Article Lead Image

clipart.co | Remix by Jason Reed

Oregon residents tell armed militants ‘go home’

'You can’t just come into our community and intimidate our elderly.'

 

Dell Cameron

Tech

Posted on Jan 7, 2016   Updated on May 27, 2021, 9:48 am CDT

It’s time for the out-of-state militia in Oregon to pack up and go home.

That was the reigning consensus at a meeting Wednesday night where hundreds of Harney County residents gathered to discuss the militia’s presence. Even those who said they empathized with the grievances voiced by the militia agreed it was time to end the armed occupation of the Malheur National Wildlife Refuge.

“You can’t just come into our community and intimidate our elderly.” 

The so-called overwhelming community support for the group’s takeover was nowhere to be heard at the fairground meeting, which included some 500 working-class residents, according to the Guardian

It was time to “mend fences,” said Harney County Sheriff David Ward. “I’ve got my own frustrations. We’ve got visitors in town that have their frustrations. But there’s appropriate ways to work out our differences.”

“This county is a united family and we don’t need people to come here from someplace else and tell us how to live our lives,” Ward continued. His parents, who are both in their 70s and have heart conditions, have reportedly faced harassment. “You can’t just come into our community and intimidate our elderly,” he said.

Ward said his wife, too, had been followed by strangers. Out of concern for her safety, she left town when her tire was discovered slashed. Some of the anonymous letters Ward has received contain death threats, he said.

“There’s some people here in the room from outside of the community that participated and tried to do a peaceful rally that got hijacked, and people used that for a platform to do something that wasn’t OK,” the sheriff added to the applause of the crowd. “And I’m here today to ask those folks to go home and let us get back to our lives in Harney County.”

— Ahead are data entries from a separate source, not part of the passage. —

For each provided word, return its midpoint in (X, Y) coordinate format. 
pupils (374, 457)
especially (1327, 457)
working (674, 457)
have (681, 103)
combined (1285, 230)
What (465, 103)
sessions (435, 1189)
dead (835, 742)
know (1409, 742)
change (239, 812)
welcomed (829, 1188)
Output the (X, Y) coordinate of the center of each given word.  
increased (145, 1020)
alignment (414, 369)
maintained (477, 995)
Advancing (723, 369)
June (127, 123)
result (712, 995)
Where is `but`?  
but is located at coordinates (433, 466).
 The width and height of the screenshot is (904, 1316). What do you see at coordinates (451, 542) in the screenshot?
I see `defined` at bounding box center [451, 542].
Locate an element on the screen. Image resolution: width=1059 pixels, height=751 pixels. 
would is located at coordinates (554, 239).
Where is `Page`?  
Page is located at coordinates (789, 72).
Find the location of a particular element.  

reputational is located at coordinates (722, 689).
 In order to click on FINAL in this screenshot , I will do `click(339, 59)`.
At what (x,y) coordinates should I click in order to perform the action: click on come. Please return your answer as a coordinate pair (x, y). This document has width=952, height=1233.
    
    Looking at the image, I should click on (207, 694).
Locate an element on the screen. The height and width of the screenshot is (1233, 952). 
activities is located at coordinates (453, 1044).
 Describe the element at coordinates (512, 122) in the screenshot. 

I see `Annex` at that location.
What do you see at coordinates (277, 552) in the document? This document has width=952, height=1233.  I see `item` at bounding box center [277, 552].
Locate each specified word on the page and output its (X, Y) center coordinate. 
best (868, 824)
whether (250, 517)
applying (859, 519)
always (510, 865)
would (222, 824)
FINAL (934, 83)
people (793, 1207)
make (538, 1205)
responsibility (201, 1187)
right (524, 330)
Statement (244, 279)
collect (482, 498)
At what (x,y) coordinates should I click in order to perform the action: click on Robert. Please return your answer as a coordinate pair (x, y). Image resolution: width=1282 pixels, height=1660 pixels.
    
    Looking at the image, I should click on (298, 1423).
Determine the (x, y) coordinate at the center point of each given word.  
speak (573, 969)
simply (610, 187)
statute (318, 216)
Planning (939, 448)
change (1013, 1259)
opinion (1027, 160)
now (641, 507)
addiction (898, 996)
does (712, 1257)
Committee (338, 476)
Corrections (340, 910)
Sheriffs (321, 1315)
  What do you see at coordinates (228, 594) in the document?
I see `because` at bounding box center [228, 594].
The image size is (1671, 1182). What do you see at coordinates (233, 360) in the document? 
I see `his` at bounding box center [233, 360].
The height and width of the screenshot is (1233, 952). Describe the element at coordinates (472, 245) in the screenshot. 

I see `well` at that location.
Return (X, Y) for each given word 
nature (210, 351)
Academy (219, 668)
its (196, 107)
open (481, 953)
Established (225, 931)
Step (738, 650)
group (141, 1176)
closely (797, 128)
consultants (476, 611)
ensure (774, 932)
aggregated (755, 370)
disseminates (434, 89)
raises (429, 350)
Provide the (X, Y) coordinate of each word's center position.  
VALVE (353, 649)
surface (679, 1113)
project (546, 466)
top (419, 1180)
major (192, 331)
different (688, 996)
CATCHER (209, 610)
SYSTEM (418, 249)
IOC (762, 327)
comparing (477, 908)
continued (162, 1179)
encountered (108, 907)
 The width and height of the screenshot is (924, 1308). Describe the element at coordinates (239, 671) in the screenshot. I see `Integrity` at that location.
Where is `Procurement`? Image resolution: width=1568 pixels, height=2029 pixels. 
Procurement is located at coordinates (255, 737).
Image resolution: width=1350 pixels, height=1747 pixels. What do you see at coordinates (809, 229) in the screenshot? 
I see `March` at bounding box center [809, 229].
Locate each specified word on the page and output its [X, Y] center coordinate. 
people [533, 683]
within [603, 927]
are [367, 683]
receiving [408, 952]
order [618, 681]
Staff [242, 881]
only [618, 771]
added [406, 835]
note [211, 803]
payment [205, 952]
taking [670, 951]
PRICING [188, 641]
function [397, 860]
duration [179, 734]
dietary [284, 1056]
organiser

Ryan Bundy, brother of militia leader Ammon Bundy, promised the militants would disperse if the community asked them to leave during an interview Monday.

“This is their county—we can’t be here and force this on them,” Bundy told Oregon Public Broadcasting. “If they don’t want to retrieve their rights, and if the county people tell us to leave, we’ll leave.”

The armed group, which calls itself “Citizens for Constitutional Freedom,” has occupied the federal outpost since Saturday, professing support for Dwight and Steven Hammond, a father and son pair of ranchers convicted of setting fire to federal land. The Hammond family has repeatedly rejected the militia’s support, however.

On Wednesday, leaders of the Burns Paiute Indian Colony of Oregon, which regards the refuge as sacred, called for the militia to be expelled. “The protesters have no right to this land,” tribal leader Charlotte Rodrique told reporters. “It belongs to the native people who live here.”